Early Support, Effective Support: Establishing Community Attendance Support Teams for Middle Schools

 

Lead: Priority Spokane /Spokane Area Business Foundation

Key Partners: Spokane Public Schools, Spokane County Juvenile Court, Empire Health Foundation, and Spokane Regional Health District

Project Location: Spokane, Washington – County

Contact: Alisa D. May, Executive Director of Priority Spokane, priorityspokane@greaterspokane.org or (509) 321-3638

Project Description:

Education is tightly linked with income, which in turn is tied to health. In Spokane County, Washington, 46 percent of adults older than age 24 with less than a high school education live in poverty, versus 31 percent who have completed high school. A lack of education leads to higher levels of poverty and greater health inequities. For example, adults in Spokane County who never finished high school are two and a half times more likely to have heart disease compared to adults with college degrees.

Priority Spokane is setting out to increase high school graduation in the county by identifying and helping at-risk middle school students by improving the middle school experience. Research shows that only 26 percent of area 7th graders and 30 percent of 8th graders with four or more unexcused absences are likely to graduate from high school. Identifying middle school truants is a key start toward improving high school graduation rates but it’s only a start. 

The grant will let the key partners take the next crucial step: establishing Community Attendance Support Teams (CASTs),  a positive and supportive solution to school-attendance issues, and one that may prevent the Juvenile Court system from getting involved. Under CASTs, students with four unexcused absences from middle school are referred to the CAST coordinator. The coordinator will send a letter home, inviting the parents/guardians and student to attend the CAST, which meets in a neutral neighborhood location. By identifying the students with unexcused absences early, CAST members will determine underlying causes of truancy and provide support to help students get back on track. They will also provide solutions and family mental health counseling to help truant children and their families overcome challenges they face—all in the effort to increase graduation rates. Priority Spokane and its partners will educate the superintendent and school board; establish community partnerships and networks among support service providers, the Juvenile Courts, and other community leaders; and will manage the implementation of CASTs in the middle schools.

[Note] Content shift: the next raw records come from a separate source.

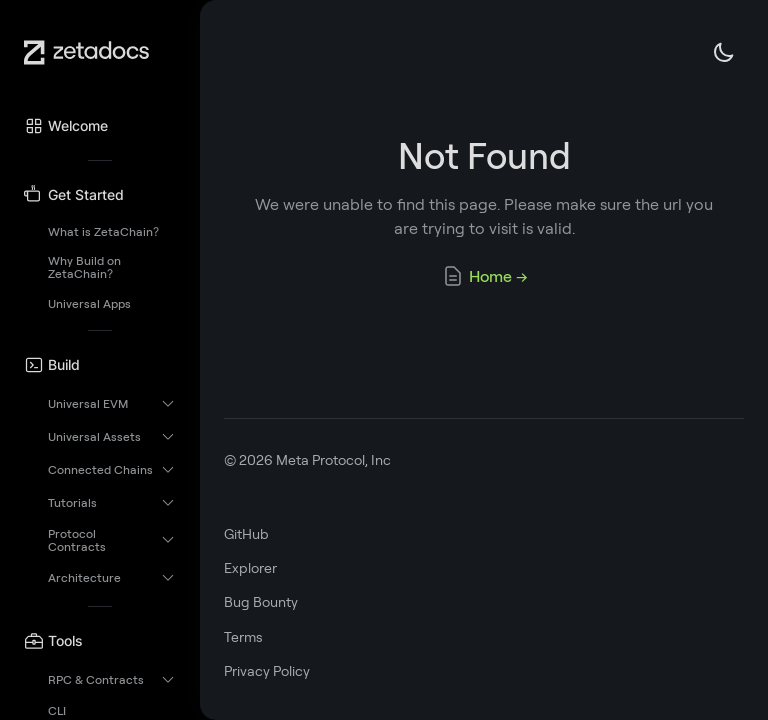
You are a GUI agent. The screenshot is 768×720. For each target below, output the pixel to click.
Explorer (250, 568)
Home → (484, 276)
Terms (243, 637)
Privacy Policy (267, 671)
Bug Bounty (261, 602)
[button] (100, 126)
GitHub (246, 534)
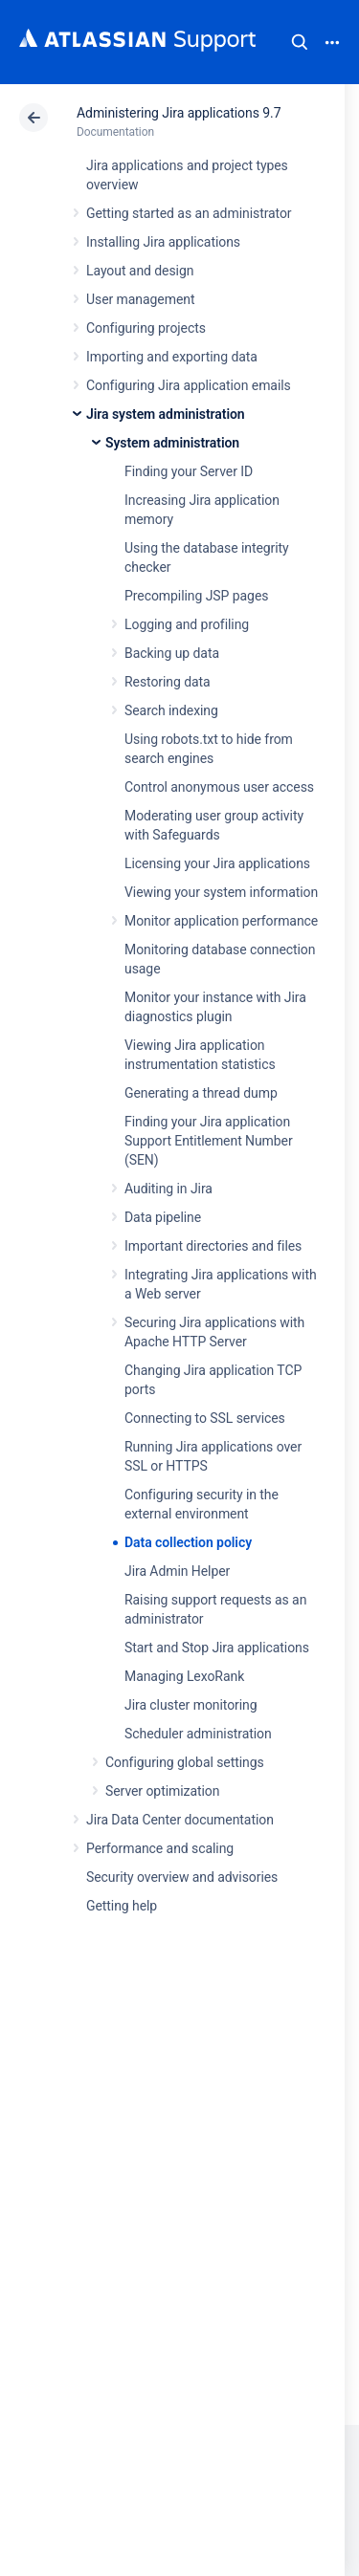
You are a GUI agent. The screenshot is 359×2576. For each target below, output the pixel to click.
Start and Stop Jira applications (216, 1647)
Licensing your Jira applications (217, 863)
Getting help (121, 1905)
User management (140, 299)
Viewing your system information (221, 892)
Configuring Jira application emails (188, 385)
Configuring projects (146, 328)
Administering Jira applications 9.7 (178, 112)
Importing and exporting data (172, 356)
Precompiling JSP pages (196, 595)
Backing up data (171, 653)
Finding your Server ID (188, 471)
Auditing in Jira (168, 1188)
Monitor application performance (221, 920)
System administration (172, 442)
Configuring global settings (184, 1762)
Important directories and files (213, 1246)
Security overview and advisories (182, 1877)
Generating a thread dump (201, 1093)
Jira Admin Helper (177, 1571)
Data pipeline (162, 1217)
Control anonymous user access (219, 787)
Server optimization (162, 1791)
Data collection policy (188, 1542)
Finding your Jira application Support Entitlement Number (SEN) (208, 1141)
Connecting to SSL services (204, 1418)
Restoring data (167, 681)
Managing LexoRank (184, 1676)
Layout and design (139, 270)
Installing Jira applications (163, 242)
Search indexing (171, 710)
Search (299, 42)
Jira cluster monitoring (191, 1705)
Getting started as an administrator (189, 213)
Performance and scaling (160, 1848)
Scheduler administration (198, 1733)
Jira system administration (165, 414)
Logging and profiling (186, 624)
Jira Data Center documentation (180, 1819)
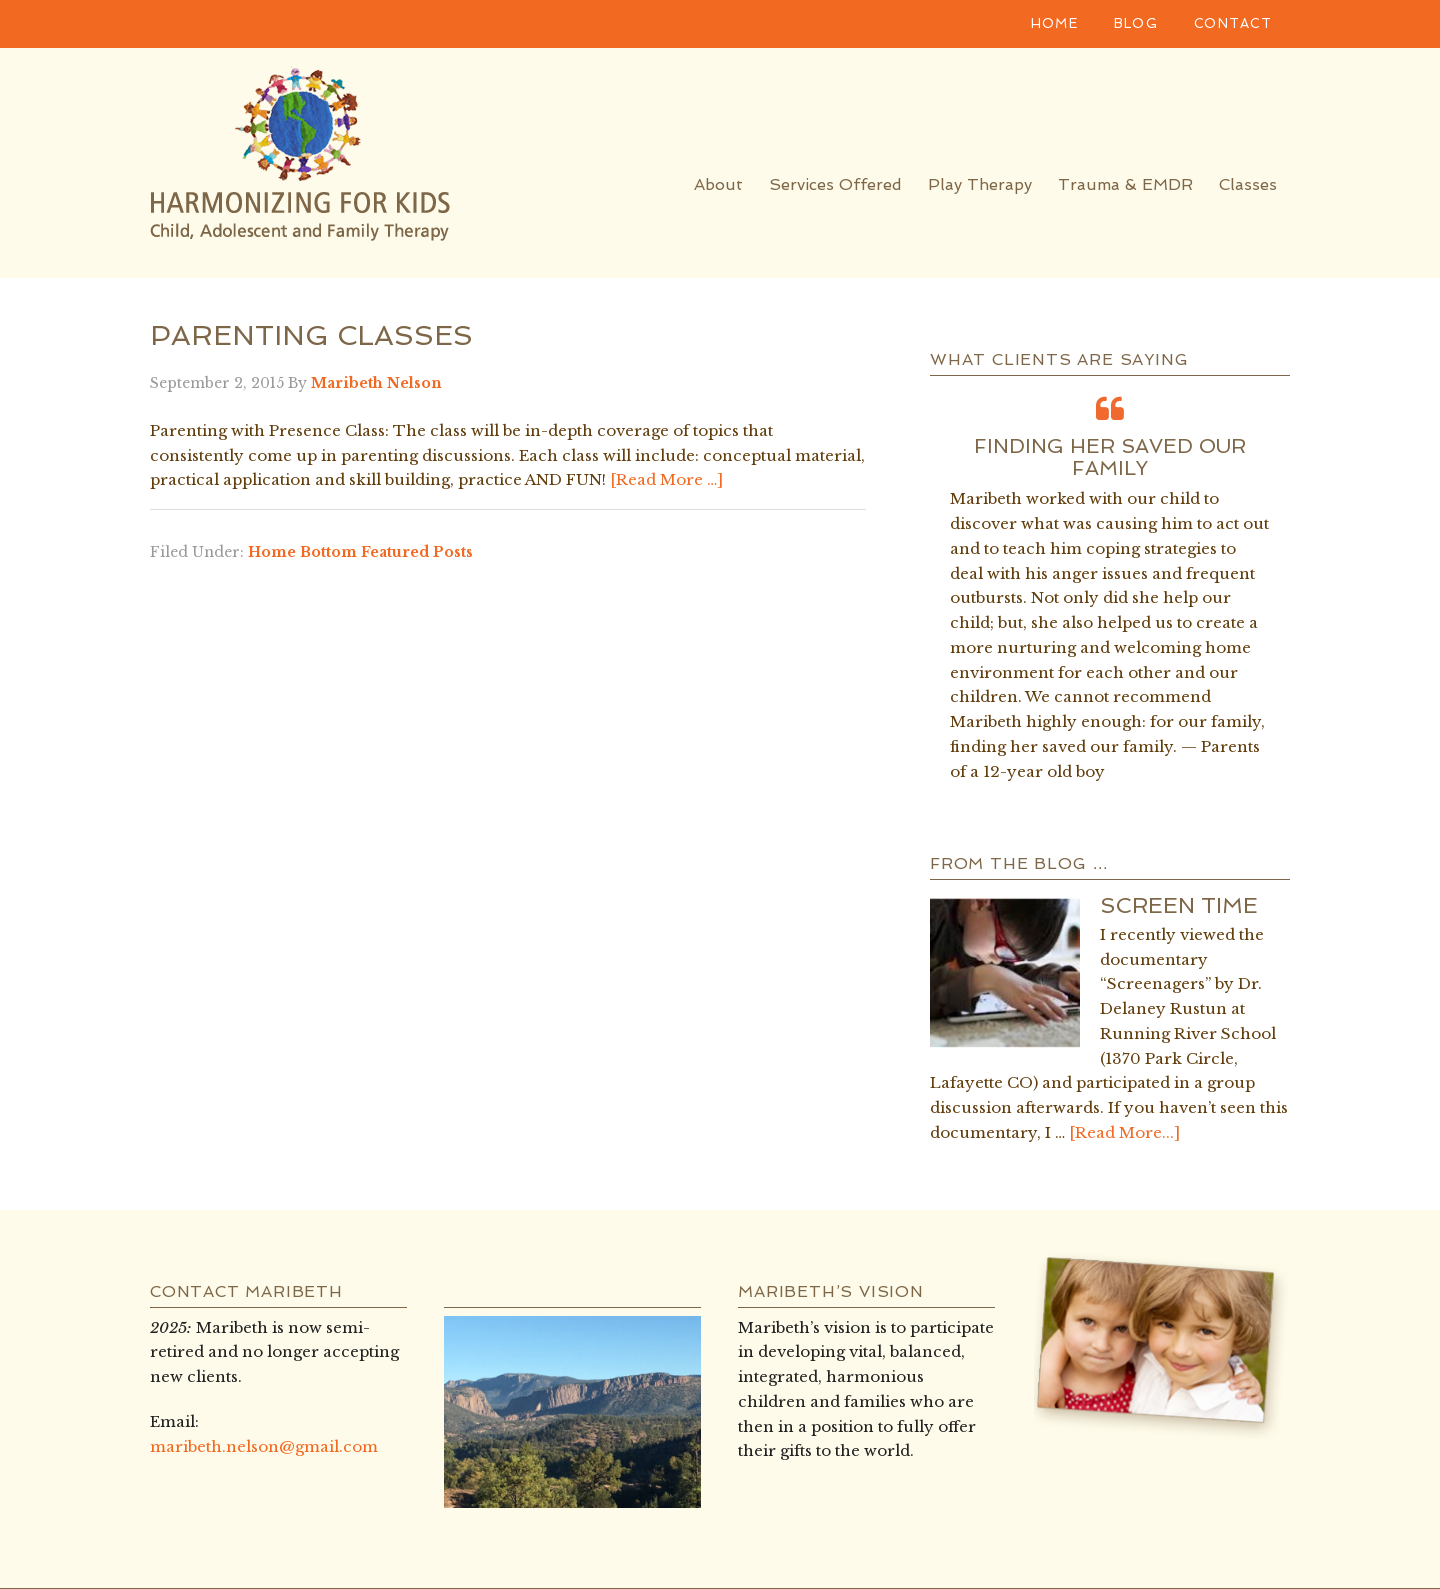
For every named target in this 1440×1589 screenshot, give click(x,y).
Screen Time (1179, 905)
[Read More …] (666, 479)
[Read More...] (1124, 1132)
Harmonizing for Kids (330, 158)
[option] (1110, 587)
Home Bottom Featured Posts (360, 552)
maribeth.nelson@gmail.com (264, 1446)
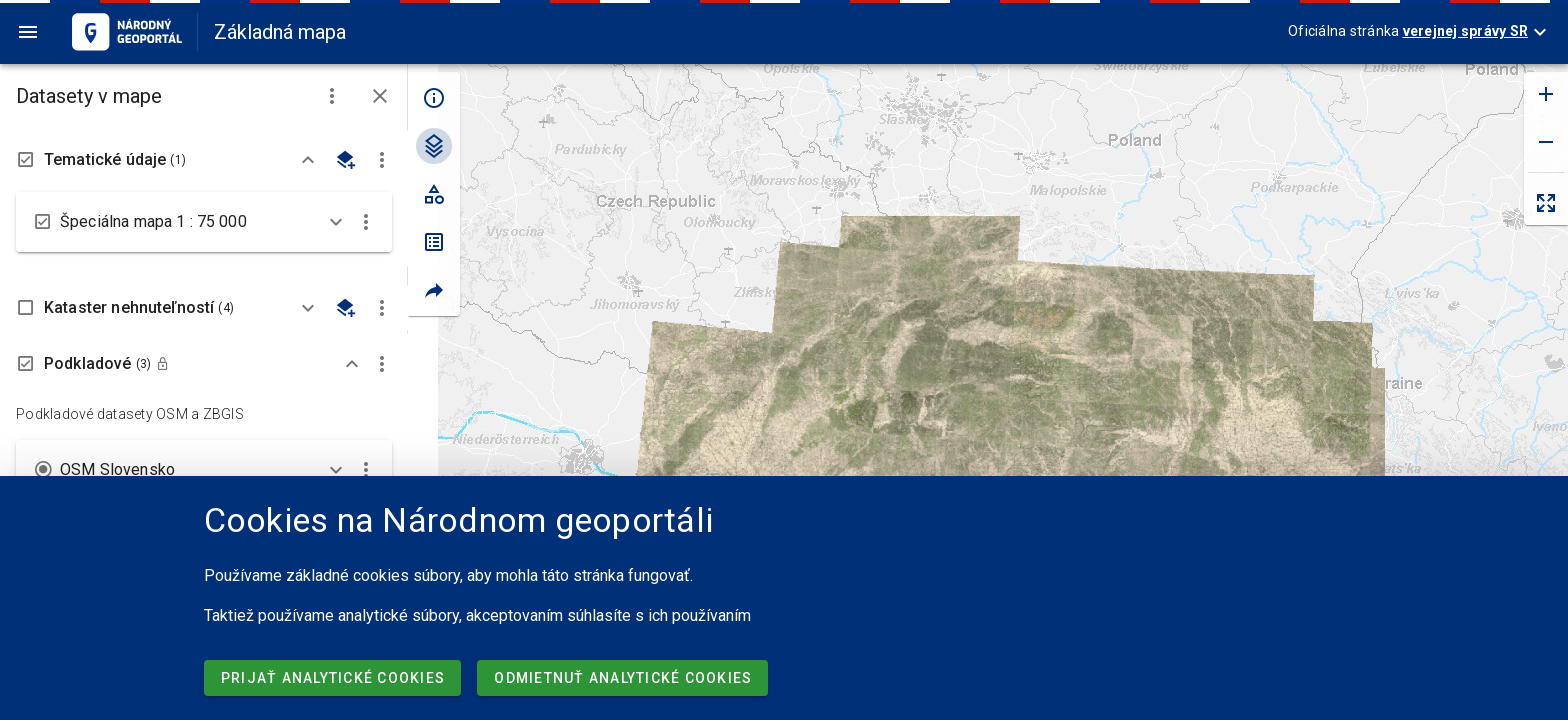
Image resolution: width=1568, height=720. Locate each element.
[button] (332, 96)
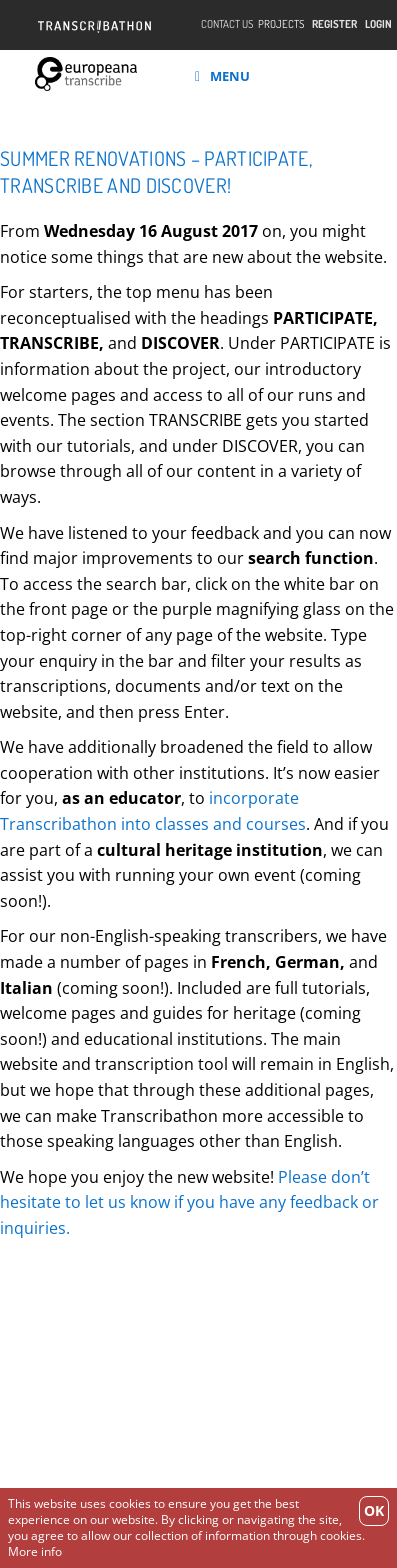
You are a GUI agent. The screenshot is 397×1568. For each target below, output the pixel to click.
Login (378, 24)
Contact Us (227, 24)
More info (35, 1551)
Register (334, 24)
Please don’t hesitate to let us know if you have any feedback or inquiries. (189, 1202)
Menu (222, 76)
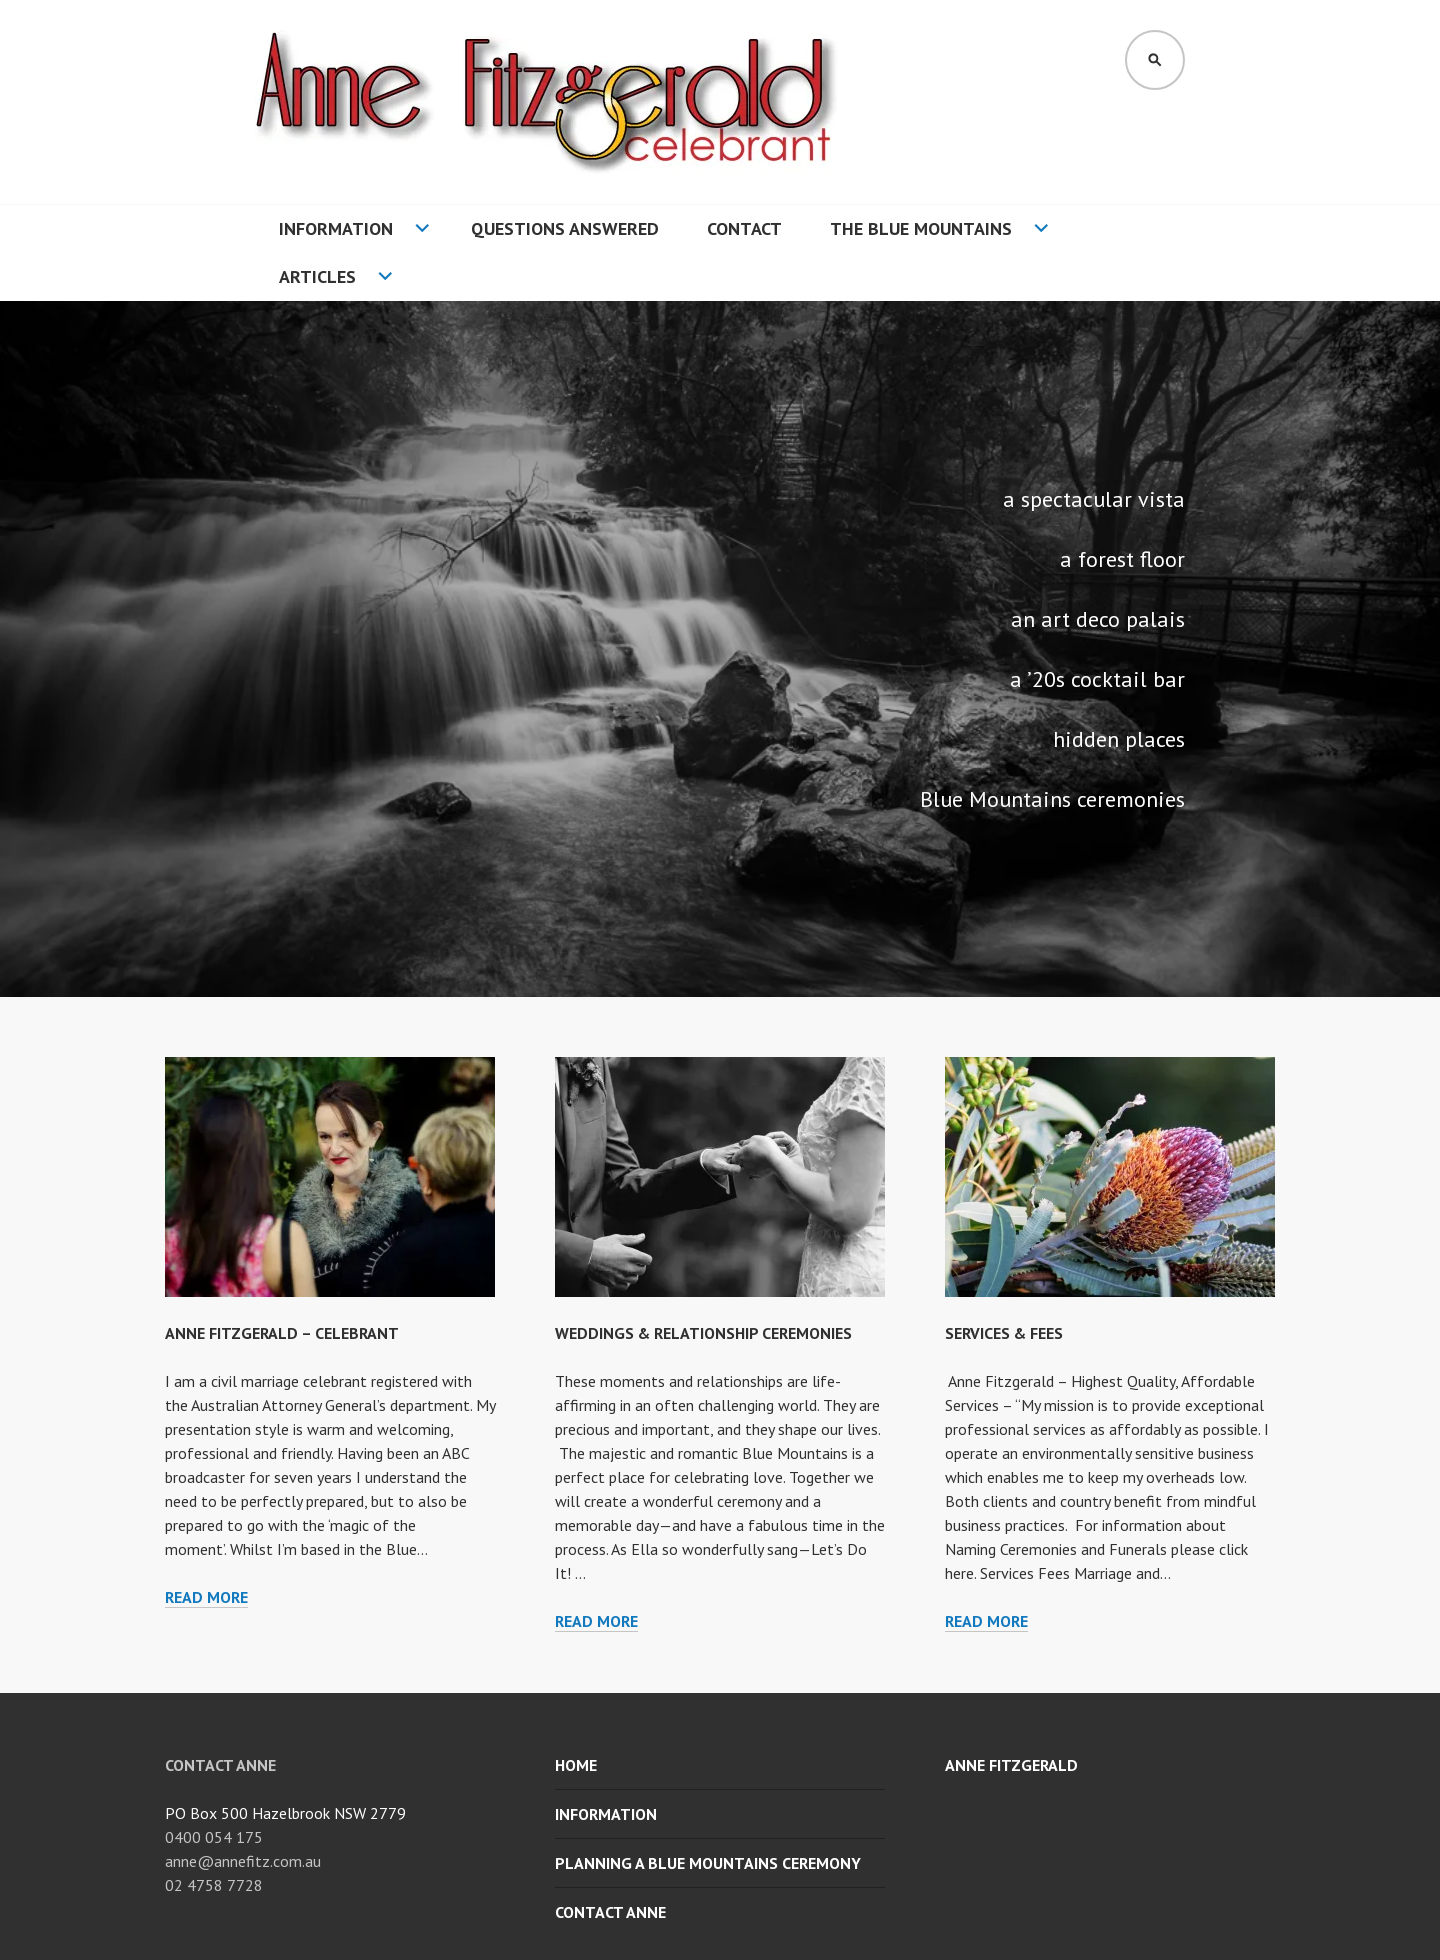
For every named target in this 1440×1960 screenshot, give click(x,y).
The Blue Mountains (921, 228)
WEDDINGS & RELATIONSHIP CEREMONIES (703, 1333)
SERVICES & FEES (1004, 1333)
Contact (744, 228)
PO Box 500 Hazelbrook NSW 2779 (285, 1813)
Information (336, 228)
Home (576, 1765)
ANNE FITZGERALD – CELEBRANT (282, 1333)
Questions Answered (565, 228)
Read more (206, 1597)
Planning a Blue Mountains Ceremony (708, 1863)
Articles (317, 276)
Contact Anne (610, 1912)
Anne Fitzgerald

Matching funds and in-kind resources for this grant were provided by the Spokane Public School District, Spokane County Juvenile Court, Empire Health Foundation, and Washington State University.

Why this work is important:

  • Research has shown that only 26 percent of area 7th graders and 30 percent of 8th graders with four or more unexcused absences are likely to graduate from high school.
  •  In Spokane County, 46 percent of adults older than age 24 with less than a high school education live in poverty, versus 31 percent who have completed high school.
  • A lack of education leads to higher levels of poverty and greater health inequities. For example, adults in Spokane County who never finished high school are two and a half times more likely to have heart disease 

Relevant Information from the 2014 County Health Rankings:

  • Spokane County ranked 22nd out of 39 counties for health outcomes.

  • Eighty-two percent of high school students in Spokane County graduate within 4 years.